Lovable Shifts Blame After Free‑Account Data Leak Exposes Source Code and Credentials

Lovable markets itself as a vibe‑coding AI tool used by firms such as Uber and Deutsche Telekom. Its free tier lets anyone create projects, but until May 2025 only paid users could make them private. In December 2025 the platform switched to private‑by‑default for all tiers.

On March 3 the researcher submitted a bug report via HackerOne, noting that five API calls from a free account retrieved another user’s project data, including source code that contained database credentials. Lovable initially said the visibility of code and chat on public projects was intentional and by design, later admitting that its documentation of “public” was unclear. The company also disclosed that a February backend update unintentionally re‑allowed chat message access on public projects, which the researcher had reported 48 days earlier.

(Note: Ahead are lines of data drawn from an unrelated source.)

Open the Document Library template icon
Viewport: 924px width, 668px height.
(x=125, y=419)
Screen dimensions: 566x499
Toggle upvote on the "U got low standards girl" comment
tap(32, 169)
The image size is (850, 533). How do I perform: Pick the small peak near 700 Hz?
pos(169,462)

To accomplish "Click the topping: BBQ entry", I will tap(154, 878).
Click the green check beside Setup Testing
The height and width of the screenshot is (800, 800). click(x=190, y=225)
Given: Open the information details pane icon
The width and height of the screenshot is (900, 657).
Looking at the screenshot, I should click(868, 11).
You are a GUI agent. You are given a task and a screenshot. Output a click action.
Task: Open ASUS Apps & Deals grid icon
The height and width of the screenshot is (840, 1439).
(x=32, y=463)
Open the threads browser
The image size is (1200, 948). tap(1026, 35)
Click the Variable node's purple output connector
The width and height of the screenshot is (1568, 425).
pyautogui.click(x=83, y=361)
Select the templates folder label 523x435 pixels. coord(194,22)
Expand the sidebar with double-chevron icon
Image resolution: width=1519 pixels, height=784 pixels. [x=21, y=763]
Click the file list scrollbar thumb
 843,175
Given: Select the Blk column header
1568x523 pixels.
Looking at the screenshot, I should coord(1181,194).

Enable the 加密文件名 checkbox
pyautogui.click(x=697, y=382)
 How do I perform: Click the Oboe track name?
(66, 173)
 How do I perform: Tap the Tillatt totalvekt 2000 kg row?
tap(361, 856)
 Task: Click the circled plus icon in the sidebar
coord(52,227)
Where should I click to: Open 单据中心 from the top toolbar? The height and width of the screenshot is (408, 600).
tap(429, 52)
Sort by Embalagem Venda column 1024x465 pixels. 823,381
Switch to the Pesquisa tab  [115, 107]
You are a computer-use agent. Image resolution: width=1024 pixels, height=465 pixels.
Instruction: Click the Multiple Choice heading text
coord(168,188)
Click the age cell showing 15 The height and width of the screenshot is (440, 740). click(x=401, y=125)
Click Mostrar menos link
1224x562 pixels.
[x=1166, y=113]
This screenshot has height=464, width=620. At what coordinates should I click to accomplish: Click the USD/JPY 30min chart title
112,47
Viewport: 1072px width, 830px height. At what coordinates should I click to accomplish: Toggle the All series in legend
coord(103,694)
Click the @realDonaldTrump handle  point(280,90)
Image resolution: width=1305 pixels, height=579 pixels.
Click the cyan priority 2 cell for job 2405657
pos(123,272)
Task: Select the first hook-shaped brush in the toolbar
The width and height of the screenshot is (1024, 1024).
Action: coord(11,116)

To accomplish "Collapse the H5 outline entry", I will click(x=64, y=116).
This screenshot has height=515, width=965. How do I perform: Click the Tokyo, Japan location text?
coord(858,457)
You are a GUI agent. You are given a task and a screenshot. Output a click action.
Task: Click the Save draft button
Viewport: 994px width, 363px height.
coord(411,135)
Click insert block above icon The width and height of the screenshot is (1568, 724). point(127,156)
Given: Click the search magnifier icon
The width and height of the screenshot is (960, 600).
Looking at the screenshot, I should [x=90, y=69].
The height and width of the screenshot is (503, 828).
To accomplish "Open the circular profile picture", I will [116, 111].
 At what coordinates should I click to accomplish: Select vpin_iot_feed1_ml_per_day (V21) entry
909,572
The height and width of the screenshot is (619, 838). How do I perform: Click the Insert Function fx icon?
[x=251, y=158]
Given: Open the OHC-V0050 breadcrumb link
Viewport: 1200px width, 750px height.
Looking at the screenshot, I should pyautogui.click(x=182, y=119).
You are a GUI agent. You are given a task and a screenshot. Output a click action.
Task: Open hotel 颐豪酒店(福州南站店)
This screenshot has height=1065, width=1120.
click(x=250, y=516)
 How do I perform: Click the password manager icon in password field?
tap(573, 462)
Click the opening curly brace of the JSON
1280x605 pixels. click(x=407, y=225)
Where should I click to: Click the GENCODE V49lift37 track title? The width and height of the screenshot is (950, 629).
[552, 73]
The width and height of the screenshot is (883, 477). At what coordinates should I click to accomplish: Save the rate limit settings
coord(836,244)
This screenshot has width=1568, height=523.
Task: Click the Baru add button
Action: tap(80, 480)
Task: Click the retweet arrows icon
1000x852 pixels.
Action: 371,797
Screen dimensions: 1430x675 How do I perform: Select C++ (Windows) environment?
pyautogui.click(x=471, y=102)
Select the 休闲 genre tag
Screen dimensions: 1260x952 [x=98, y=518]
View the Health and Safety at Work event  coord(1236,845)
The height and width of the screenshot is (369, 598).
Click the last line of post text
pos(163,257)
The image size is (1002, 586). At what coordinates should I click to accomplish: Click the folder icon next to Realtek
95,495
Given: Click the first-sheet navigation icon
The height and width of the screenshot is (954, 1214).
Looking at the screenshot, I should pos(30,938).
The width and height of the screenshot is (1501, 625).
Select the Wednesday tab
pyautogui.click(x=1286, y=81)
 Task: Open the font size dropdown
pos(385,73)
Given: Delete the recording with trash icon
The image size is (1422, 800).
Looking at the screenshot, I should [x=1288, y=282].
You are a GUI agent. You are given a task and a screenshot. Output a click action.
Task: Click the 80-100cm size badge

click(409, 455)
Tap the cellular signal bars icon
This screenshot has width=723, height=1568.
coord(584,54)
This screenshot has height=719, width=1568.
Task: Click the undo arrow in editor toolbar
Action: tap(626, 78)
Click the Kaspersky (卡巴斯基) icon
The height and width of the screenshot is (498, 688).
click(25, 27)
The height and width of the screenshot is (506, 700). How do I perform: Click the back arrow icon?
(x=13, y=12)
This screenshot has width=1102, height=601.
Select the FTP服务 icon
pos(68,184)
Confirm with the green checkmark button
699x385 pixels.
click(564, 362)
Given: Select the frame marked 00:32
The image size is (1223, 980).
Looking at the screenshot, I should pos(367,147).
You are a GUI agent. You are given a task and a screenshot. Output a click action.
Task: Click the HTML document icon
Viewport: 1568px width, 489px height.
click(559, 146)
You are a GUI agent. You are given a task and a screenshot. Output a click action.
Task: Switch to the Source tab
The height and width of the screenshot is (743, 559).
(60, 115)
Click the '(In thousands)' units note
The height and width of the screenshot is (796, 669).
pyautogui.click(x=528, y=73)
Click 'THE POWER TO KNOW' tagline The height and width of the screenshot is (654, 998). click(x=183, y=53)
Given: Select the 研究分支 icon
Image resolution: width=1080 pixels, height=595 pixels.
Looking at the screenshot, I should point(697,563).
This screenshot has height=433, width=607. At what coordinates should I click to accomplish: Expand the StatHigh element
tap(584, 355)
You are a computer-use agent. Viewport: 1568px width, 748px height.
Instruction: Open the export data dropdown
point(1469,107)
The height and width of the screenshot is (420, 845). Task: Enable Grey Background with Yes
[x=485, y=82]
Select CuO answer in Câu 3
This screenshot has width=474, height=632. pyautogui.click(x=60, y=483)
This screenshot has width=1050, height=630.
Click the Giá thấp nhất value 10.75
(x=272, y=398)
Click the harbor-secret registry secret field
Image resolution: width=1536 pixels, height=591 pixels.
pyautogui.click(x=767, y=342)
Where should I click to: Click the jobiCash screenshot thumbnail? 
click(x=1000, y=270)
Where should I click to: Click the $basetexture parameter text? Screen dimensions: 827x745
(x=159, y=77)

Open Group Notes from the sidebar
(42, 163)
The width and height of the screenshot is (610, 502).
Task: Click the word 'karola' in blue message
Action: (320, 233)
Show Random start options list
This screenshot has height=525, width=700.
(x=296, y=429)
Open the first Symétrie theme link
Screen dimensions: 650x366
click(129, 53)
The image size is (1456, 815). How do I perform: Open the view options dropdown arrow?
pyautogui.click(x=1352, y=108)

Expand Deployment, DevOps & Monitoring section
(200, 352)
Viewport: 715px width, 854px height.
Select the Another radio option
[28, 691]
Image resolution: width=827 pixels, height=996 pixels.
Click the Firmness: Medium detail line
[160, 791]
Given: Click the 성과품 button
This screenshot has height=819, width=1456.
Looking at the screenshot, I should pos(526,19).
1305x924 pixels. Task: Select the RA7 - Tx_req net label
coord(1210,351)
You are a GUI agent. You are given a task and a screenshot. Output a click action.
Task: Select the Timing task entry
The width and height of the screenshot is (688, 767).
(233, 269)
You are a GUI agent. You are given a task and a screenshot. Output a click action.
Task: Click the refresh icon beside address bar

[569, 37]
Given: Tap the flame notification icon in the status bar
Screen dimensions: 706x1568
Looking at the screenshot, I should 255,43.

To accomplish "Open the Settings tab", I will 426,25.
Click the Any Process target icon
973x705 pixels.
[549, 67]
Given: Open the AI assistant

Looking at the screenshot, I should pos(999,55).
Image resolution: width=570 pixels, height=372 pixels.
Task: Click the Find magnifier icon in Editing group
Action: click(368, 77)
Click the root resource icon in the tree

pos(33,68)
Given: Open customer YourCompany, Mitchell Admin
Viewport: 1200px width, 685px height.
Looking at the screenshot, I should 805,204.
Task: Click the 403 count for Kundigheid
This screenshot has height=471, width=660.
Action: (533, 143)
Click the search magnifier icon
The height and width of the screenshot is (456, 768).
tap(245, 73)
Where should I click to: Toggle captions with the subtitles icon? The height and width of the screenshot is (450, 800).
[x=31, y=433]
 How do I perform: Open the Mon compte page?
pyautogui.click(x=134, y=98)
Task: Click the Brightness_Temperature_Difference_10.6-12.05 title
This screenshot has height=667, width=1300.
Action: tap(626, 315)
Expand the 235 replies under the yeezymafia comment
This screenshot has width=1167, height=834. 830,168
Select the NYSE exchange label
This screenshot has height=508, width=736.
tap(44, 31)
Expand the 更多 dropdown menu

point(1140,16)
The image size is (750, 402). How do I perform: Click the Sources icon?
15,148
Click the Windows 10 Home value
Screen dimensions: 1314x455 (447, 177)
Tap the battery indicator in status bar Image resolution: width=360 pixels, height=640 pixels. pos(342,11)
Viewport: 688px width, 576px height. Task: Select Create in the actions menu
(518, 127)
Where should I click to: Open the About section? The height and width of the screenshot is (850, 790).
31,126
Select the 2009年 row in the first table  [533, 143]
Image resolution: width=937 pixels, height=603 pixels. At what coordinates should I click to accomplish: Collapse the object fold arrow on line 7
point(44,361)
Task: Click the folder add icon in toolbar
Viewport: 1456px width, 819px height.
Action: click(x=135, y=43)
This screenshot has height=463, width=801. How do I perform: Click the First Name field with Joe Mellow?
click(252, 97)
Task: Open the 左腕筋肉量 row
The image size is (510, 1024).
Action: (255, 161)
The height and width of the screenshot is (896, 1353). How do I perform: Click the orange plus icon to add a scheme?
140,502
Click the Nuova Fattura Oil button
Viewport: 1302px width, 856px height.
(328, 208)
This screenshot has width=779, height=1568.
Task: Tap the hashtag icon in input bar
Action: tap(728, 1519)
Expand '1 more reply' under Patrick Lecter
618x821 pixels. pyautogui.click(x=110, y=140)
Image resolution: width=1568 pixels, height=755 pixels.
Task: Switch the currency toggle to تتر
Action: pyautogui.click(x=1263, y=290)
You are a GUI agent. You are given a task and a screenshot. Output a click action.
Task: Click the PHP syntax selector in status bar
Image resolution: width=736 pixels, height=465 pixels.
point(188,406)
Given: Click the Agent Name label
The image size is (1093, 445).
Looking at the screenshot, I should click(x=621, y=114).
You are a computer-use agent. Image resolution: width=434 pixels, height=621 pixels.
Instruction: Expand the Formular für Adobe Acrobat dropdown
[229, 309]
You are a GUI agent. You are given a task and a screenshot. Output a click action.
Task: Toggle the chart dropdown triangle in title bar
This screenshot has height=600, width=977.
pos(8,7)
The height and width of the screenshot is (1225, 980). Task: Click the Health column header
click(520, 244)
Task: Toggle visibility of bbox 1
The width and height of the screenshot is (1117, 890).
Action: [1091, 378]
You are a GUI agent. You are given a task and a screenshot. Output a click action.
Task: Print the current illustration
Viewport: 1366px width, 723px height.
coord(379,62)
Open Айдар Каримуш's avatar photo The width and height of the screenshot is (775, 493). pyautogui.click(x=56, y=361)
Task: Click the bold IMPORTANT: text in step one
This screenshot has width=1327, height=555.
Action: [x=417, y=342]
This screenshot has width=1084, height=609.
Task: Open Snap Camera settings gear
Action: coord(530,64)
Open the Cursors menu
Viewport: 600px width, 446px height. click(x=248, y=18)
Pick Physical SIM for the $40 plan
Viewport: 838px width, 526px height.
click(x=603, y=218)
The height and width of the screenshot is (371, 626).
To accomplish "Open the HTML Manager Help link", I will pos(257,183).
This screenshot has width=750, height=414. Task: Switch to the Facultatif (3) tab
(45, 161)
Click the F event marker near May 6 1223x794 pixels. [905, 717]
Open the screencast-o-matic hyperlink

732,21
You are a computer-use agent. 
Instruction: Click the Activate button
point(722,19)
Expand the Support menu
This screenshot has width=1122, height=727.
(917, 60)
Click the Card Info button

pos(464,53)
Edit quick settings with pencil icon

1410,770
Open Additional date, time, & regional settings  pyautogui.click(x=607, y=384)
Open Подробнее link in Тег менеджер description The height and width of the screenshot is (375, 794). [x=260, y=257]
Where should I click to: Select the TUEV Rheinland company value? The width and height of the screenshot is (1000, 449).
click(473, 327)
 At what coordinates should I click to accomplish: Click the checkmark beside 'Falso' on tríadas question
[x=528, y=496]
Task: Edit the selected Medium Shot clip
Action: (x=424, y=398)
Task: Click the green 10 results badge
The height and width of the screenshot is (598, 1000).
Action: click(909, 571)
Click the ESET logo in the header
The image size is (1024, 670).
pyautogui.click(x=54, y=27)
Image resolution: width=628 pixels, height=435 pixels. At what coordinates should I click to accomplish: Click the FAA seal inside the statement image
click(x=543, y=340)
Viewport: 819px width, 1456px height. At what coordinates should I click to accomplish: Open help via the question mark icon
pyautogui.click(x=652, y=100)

The flaw is a Broken Object Level Authorization (BOLA) issue, cataloged as CWE‑639 and aligned with OWASP API Security Top 10 2023 API1:2023. Attackers need no special tools; they simply enumerate object IDs to access unauthorized data. This exposes source code, credentials and private chats, potentially enabling credential theft, supply‑chain attacks and reputational harm to Lovable’s enterprise customers.

Organizations using Lovable should immediately audit API logs for object ID enumeration patterns and enforce strict ownership checks on all endpoints. Developers must implement random, non‑guessable identifiers, apply role‑based access control, and adopt an API gateway that validates object‑level permissions. Security teams should add detection signatures for HTTP 200 responses to requests with altered object IDs (MITRE ATT&CK T1190) and ensure bug‑bounty triage processes escalate duplicate‑marked reports that contain new evidence.

Watch for Lovable’s post‑mortem report, any assigned CVE for the BOLA flaw, and whether the company revises its public‑project policy or expands private‑project access to free users.